Sorrentino, qui s'est engouffré sans équivoques dans l'univers du grotesque et de l'hyperbole, a amplifié le langage cinématographique déjà essayé dans L'amico di famiglia pour raconter quarante ans d'Histoire italienne à travers le personnage qui la représente le mieux, Giulio Andreotti. Démocrate chrétien sept fois Président du Conseil surnommé Belzébuth, l'Éternité, la Première lettre de l'alphabet, l'Indéchiffrable, Giulio le Divo a été accusé d'avoir des liens avec des loges maçoniques secrètes (la P2 de Licio Gelli) et avec la Mafia sicilienne ; il a fait l'objet d'une enquête autour de l'homicide du journaliste Mino Pecorelli, est apparu 26 fois devant des commissions d'enquête parlementaire. Sa phrase préférée, empruntée à Talleyrand est "le pouvoir abîme celui qui n'en a pas".

CONSIGNE >>
Répondez à ces questions d'après le texte :
(a) Combien de fois Giulio Andreotti a-t-il été Président du Conseil ?
(b) L'homicide de quel journaliste a donné lieu à une enquête le concernant ?
(c) À qui sa phrase préférée est-elle empruntée ?
Les items ne sont pas nécessaires ici.

DONNÉES FOURNIES >>
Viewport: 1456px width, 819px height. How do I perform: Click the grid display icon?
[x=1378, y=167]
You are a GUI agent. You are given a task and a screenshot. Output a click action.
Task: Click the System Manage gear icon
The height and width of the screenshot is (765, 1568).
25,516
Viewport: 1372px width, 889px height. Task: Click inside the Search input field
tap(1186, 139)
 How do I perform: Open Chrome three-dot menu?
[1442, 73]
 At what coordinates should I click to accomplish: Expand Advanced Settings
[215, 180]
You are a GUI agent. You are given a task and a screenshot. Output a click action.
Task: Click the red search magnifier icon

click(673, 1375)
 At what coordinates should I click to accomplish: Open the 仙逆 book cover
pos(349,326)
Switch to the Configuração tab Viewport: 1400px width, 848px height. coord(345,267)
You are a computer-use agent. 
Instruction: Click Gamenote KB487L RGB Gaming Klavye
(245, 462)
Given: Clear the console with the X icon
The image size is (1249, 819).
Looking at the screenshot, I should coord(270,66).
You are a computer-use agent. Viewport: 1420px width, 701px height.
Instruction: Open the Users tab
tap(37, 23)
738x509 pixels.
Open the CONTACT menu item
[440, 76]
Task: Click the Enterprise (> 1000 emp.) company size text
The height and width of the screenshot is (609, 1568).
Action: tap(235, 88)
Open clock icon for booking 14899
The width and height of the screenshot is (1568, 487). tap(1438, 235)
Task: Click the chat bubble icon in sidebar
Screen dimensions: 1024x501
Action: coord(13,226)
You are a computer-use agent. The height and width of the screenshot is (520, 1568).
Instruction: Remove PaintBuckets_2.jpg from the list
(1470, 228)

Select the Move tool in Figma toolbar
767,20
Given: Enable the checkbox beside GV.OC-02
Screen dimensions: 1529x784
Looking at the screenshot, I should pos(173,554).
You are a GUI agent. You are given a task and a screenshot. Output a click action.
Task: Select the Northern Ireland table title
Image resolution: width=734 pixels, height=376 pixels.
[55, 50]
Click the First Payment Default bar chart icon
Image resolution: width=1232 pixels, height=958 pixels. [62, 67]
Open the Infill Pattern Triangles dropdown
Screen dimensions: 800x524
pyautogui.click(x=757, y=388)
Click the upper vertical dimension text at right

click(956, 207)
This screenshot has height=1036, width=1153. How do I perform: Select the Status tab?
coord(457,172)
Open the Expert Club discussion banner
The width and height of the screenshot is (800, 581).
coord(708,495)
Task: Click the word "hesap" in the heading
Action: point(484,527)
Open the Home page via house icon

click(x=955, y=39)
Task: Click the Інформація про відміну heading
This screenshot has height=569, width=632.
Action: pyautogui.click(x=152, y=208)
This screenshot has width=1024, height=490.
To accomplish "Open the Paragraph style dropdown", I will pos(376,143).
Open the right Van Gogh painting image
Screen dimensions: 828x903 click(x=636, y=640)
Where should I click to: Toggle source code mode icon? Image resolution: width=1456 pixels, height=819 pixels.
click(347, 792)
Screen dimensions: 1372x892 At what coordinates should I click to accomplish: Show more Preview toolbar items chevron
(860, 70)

RÉPONSE >>
(a) Sept fois.
(b) Celui de Mino Pecorelli.
(c) À Talleyrand.